___ TEXT SHOWN ___
Leandro Daniel Paredes (; born 29 June 1994) is an Argentine professional footballer who plays as a defensive midfielder for  club Juventus, on loan from Ligue 1 club Paris Saint-Germain, and the Argentina national team. He was part of the squad that won the 2022 FIFA World Cup.

Club career

Boca Juniors 
Paredes made his league debut for Boca Juniors in a 2–0 away defeat to Argentinos Juniors on 6 November 2010. On 29 January 2014, he joined Italian Serie A outfit Chievo Verona  for the rest of the 2013–14 season.

Roma 
It was revealed that Roma agreed to sign Paredes from Boca Juniors on loan with a reported €4.5 million pre-set price, however Roma ran out of non-EU registration quota for international transfer. He was signed by Chievo instead.

On 19 July 2014, Paredes joined Roma in a temporary deal, with an option to buy outright from Boca Juniors. On 27 September 2014, Paredes made his Roma debut, as a second-half substitute in the 2–0 win against Hellas Verona. On 8 February 2015, Paredes scored his first Roma goal in the club's 2–1 victory against Cagliari. In June 2015, Roma signed Paredes for €6.067 million.

Zenit Saint Petersburg 
On 1 July 2017, Zenit announced the signing of Paredes on a four-year contract. The fee was €23 million with a possible €4 million in add-ons.

Paris Saint-Germain 
On 29 January 2019, Paris Saint-Germain announced the signing of Paredes on a four and-a-half year contract, for an initial €40 million, potentially rising to €47 million. He scored his first goal for the club in a 2–0 victory against Pau in the Coupe de France on 29 January 2020, exactly a year after signing for PSG, while wearing the captain's armband.

On 10 April 2021, Paredes scored his first Ligue 1 goal, a free-kick in a 4–1 win over Strasbourg.

Loan to Juventus 

On 31 August 2022, Paredes joined Serie A club Juventus on a season-long loan with an option-to-buy.
___
* _STATED PROBLEM_
Reproduce the passage of the Leandro Paredes text that runs from "Leandro Daniel Paredes" up to and including "the 2013–14 season.".
___ SOURCE EXCERPT ___
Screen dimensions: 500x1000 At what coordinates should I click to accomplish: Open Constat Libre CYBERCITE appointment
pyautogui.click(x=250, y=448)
___
* _SOLUTION TO THIS EXERCISE_
Leandro Daniel Paredes (; born 29 June 1994) is an Argentine professional footballer who plays as a defensive midfielder for  club Juventus, on loan from Ligue 1 club Paris Saint-Germain, and the Argentina national team. He was part of the squad that won the 2022 FIFA World Cup.

Club career

Boca Juniors 
Paredes made his league debut for Boca Juniors in a 2–0 away defeat to Argentinos Juniors on 6 November 2010. On 29 January 2014, he joined Italian Serie A outfit Chievo Verona  for the rest of the 2013–14 season.